Page excerpt:
§
A well defined aspect of the GAD affected individual is his/her tendence to amplify the probability that an unwanted event takes place. Moreover, GAD individuals tend to consider the ultimate outcome of a sequence of events triggered by the worried phenomenon as highly probable even though the chances for negative outcome are perceived as being much lower from other normal individuals7.
Attentional biases have been related to GAD for a long time. It has been proposed that individuals in the GAD condition pay more attention to scaring events and signals and remember them more easily as consequence of memory biases. Such an attitude is thought to result in the increased doses of anxiety and worry that characterizes GAD individuals. A 2005 study using modified Stroop and Visual Probe tasks has concluded that GAD individuals are biased with respect to external cues8.
Another information-processing bias seen in individuals in the GAD condition is interpreting ambiguous stimuli in a negative manner. There are studies9,10 showing how biases in spelling homophones(dye is spelled as die) accompany low social desirability and anxiety. Some studies suggest that negative interpretation of ambiguous stimuli appears to be associated with intolerance of uncertainity17.
Biases in memory for threatening cues has also been studied in GAD. Initially it was hypothesized that individuals with GAD will be inclined to remember threatening stimuli rather than neutral ones as well as demomstrate a more enhanced memory of threatening stimuli than control participants. There is no robust evidence to support the explicit memory bias11,12, nevertheless, implicit memory biases have been partially identified in GAD individuals13.
§
Tasks to carry out:
a) From the GAD text, output the words starting at "Attentional biases have" and ending at "intolerance of uncertainity17.", copied character for character.
b) The GAD text has four paragraphs. Each one opens with a tendency or bias linked to GAD. List those four.
c) Answer these from the GAD text:
(i) In what year was the study that used modified Stroop and Visual Probe tasks?
(ii) What homophone example is given for spelling biases?
(iii) Which kind of memory bias has no robust evidence behind it?

Stored data entries:
§
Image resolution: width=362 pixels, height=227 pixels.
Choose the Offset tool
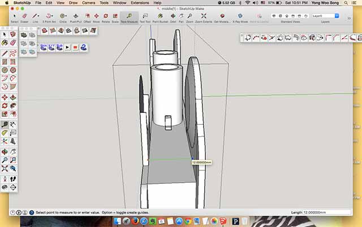tap(87, 18)
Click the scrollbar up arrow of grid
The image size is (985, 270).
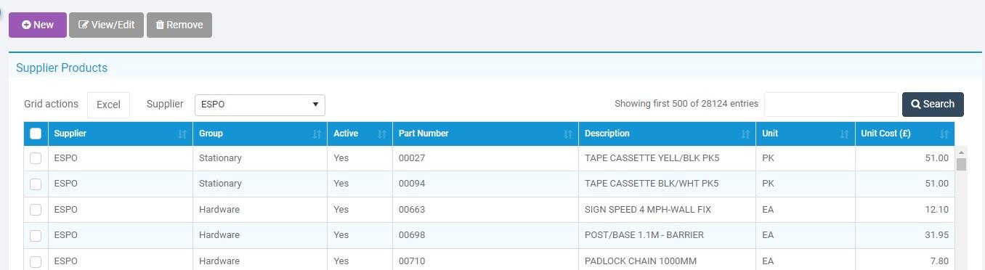click(x=961, y=152)
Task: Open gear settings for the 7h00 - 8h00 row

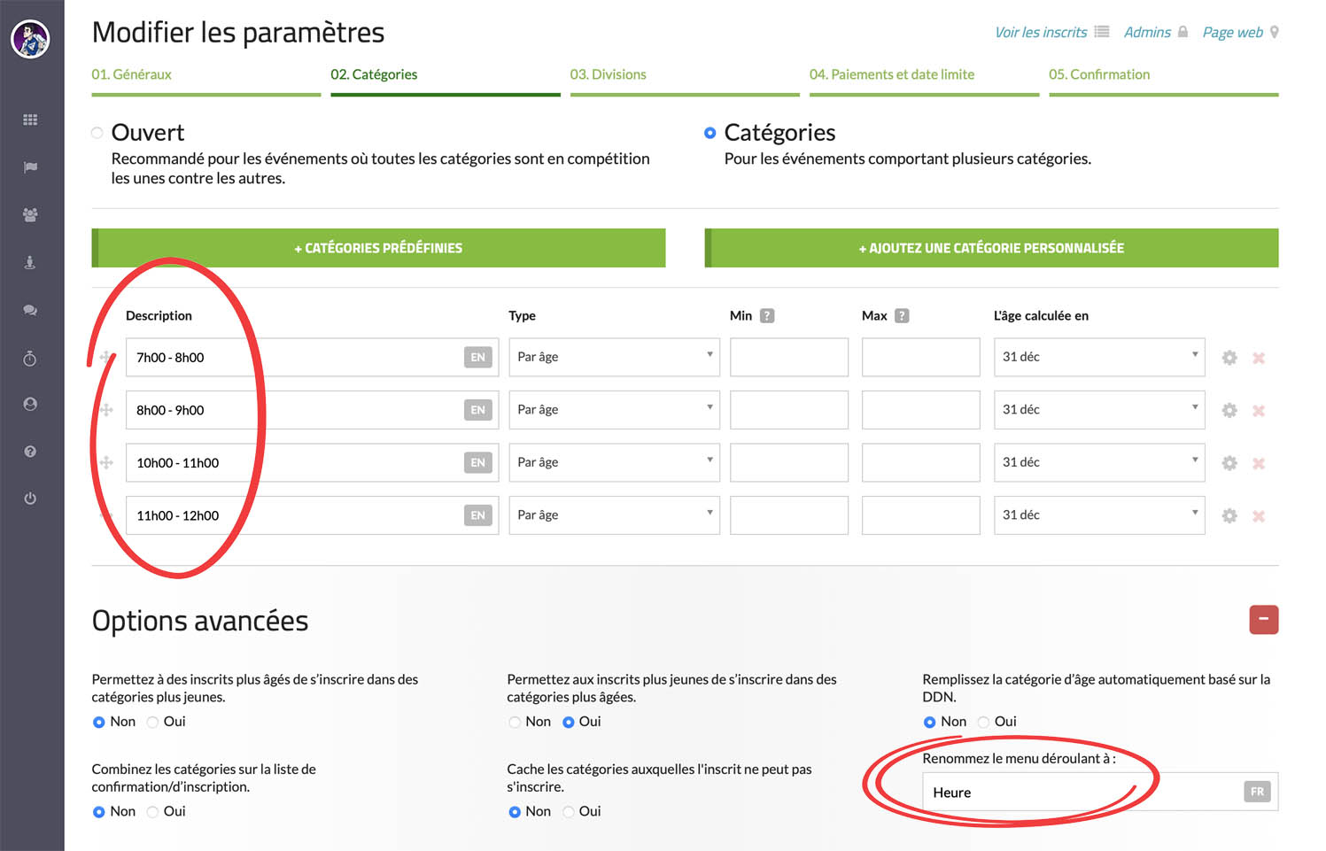Action: (x=1229, y=358)
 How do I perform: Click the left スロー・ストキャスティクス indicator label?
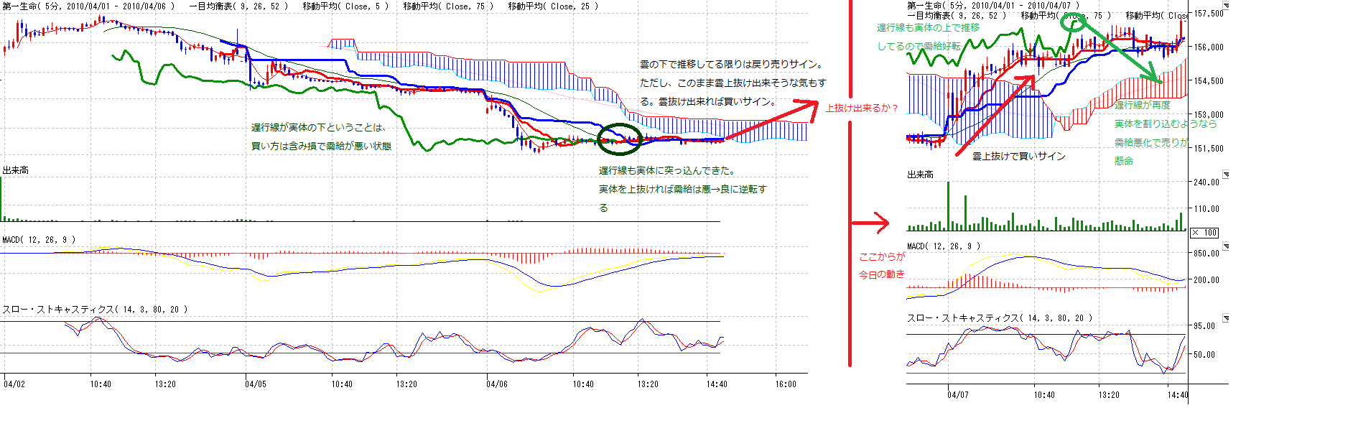point(95,310)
§
Answers by item number:
a)
Attentional biases have been related to GAD for a long time. It has been proposed that individuals in the GAD condition pay more attention to scaring events and signals and remember them more easily as consequence of memory biases. Such an attitude is thought to result in the increased doses of anxiety and worry that characterizes GAD individuals. A 2005 study using modified Stroop and Visual Probe tasks has concluded that GAD individuals are biased with respect to external cues8.
Another information-processing bias seen in individuals in the GAD condition is interpreting ambiguous stimuli in a negative manner. There are studies9,10 showing how biases in spelling homophones(dye is spelled as die) accompany low social desirability and anxiety. Some studies suggest that negative interpretation of ambiguous stimuli appears to be associated with intolerance of uncertainity17.

b)
- Amplifying the probability that an unwanted event takes place
- Attentional biases
- Interpreting ambiguous stimuli in a negative manner
- Biases in memory for threatening cues

c)
(i) 2005
(ii) Dye is spelled as die.
(iii) The explicit memory bias